Professor Nemeroff, headlined “Boss of bosses” in the psychiatric journal Ten, which asked “Is the brash and controversial Charles Nemeroff the most powerful man in psychiatry?” and described him as “among the most coveted advisers to the pharmaceutical industry”, was asked by the university for his opinion of Dr Healy’s science, said his lawyer, Nina Gussack. The professor, said Ms Gussack,”finds himself to be at the very opposite end of the spectrum” from Healy on the issue of Prozac and suicide.

Discussion and debate is the very stuff academia. But Dr Healy found that his views were not being challenged in the lecture theatre or the seminar room – they were being undermined in private conversations. Somebody rang senior figures at Cornell, where he was due to speak just after Toronto, suggesting that he was manic depressive and even violent. But the lecture went ahead.

After the job offer was rescinded, another academic suddenly entered the fray against Dr Healy, but this time publicly. James Coyne, professor of psychology in the department of psychiatry at the University of Pennsylvania, says he first became involved because the Toronto Globe and Mail asked him for an opinion of a study of healthy volunteers that Dr Healy carried out in North Wales in which two out of 20 became suicidal on SSRIs. He expressed his firm opinion to the newspaper, and later to the British Medical Journal, that it was unethical because the volunteers were from Dr Healy’s own hospital. The result, he told the Guardian, anyway “strains credibility” and had been blown up out of proportion. He told the BMJ that “as a paid expert witness, Dr Healy had a financial interest in the outcome of this ‘study'” that should have been declared.

Professor Coyne told the Globe and Mail that he did not have drug company funding for his research. His name, however, is on the Eli Lilly website as a member of a committee handing out awards “to recognise excellence and courage in the mental health community”. He is also a member of the Depression Knowledge Center Advisory Board, which describes itself as an independent institution, but is funded by Solvay Pharmaceuticals, which manufactures an SSRI.

The professor says he was paid $1,000 by Chamberlain Communications to judge an Eli Lilly-funded award.
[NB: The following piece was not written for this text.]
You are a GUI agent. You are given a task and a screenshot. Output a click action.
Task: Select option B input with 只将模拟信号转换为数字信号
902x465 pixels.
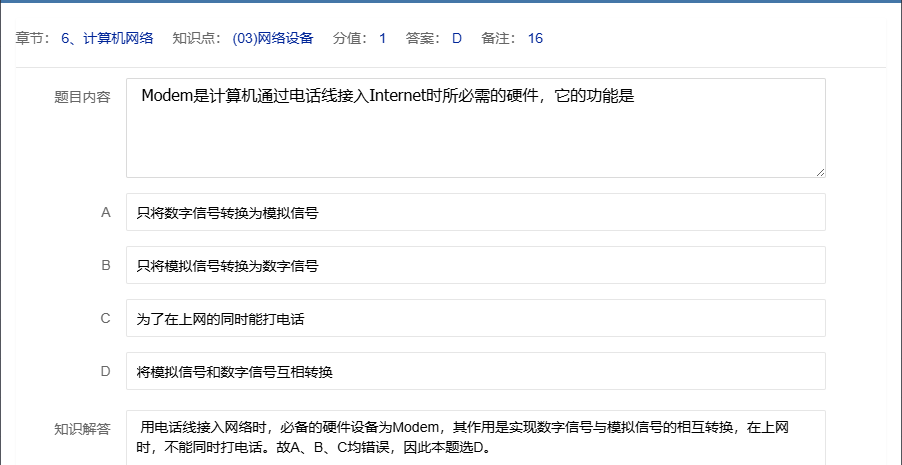(x=475, y=265)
It was Chamberlain that organised prominent scientists to write reviews of the book Prozac Backlash, lambasting it for its criticisms of Lilly’s best-selling drug, which were then sent to newspapers. Professor Coyne says he was also paid $400 indirectly by Solvay for an article criticising over-reliance on antidepressants at the end of life. “I leave for you to decide for yourself if these interests motivate my critiques of Healy. If these payments are the source for my critiques, I obviously come cheap,” he told the Guardian.

Dr Healy says that, to his anger, Professor Coyne’s criticisms of him in the BMJ were later passed to a journalist from Health Which in the UK by the Royal College of Psychiatrists, without an opportunity for him to refute them. He claims that the findings from his study have since been supported by a great deal more evidence that he has obtained through the court hearings and in company archives. He has passed much of his evidence to the Medicines Control Agency, which regulates the drugs.

The Healy case has shown up the blurring of the boundaries between academic institutions, which are short of money, and an industry that has a bottomless wallet – certainly in an area like psychiatry, where drugs have become hugely important. There is an urgent need for more openness, but the stakes have become very high.